▶ What you need to do
Which lines of the entries contain the word "click"? Please list them.

▶ Stored items from a collection
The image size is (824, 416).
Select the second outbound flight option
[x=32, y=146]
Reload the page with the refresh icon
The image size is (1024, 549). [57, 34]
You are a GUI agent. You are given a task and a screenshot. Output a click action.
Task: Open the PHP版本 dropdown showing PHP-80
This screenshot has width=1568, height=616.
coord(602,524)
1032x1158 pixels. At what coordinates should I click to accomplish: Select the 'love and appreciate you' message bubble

▶ Written reply
You are a GUI agent. You are given a task and a screenshot. Output a click action.
1032x1158 pixels. At what coordinates should I click to accomplish: Select the 'love and appreciate you' message bubble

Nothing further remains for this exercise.